Scan the records below for the line with "Task: Click the 'N' rename toolbar icon" and the line with "Select the Unión Culiprán team cell". Repeat those two lines and every line between them exactly, and nothing else.

== Segment start ==

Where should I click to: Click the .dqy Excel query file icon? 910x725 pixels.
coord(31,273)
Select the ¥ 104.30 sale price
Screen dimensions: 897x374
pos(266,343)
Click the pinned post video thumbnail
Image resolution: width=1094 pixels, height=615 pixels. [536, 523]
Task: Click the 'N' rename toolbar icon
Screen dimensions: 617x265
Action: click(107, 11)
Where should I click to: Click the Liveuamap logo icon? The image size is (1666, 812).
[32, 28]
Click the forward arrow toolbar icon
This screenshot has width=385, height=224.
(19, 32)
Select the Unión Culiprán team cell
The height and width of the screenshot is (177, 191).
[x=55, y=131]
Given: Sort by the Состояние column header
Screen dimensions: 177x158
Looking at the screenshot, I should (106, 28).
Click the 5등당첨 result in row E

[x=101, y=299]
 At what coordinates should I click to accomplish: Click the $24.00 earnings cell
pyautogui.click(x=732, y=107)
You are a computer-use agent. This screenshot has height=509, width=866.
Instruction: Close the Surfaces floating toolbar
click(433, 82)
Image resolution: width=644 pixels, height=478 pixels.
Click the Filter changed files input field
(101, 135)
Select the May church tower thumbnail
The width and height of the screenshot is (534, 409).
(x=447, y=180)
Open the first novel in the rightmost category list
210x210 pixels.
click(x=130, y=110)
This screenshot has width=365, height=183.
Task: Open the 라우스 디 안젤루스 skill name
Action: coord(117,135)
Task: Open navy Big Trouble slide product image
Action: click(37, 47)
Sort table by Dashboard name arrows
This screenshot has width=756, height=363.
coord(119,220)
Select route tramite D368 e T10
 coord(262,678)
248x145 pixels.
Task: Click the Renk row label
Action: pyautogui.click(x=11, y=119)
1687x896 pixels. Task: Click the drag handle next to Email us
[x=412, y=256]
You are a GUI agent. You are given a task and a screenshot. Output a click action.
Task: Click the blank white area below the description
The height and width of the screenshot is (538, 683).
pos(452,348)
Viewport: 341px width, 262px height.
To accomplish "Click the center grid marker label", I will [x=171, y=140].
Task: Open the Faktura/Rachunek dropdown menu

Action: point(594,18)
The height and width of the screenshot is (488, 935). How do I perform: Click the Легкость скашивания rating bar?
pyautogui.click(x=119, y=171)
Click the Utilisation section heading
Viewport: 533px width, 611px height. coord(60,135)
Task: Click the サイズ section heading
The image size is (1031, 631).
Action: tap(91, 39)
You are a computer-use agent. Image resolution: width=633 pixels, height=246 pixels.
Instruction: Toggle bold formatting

== Segment end ==

## Result of the task
Task: Click the 'N' rename toolbar icon
Screen dimensions: 617x265
Action: click(107, 11)
Where should I click to: Click the Liveuamap logo icon? The image size is (1666, 812).
[32, 28]
Click the forward arrow toolbar icon
This screenshot has width=385, height=224.
(19, 32)
Select the Unión Culiprán team cell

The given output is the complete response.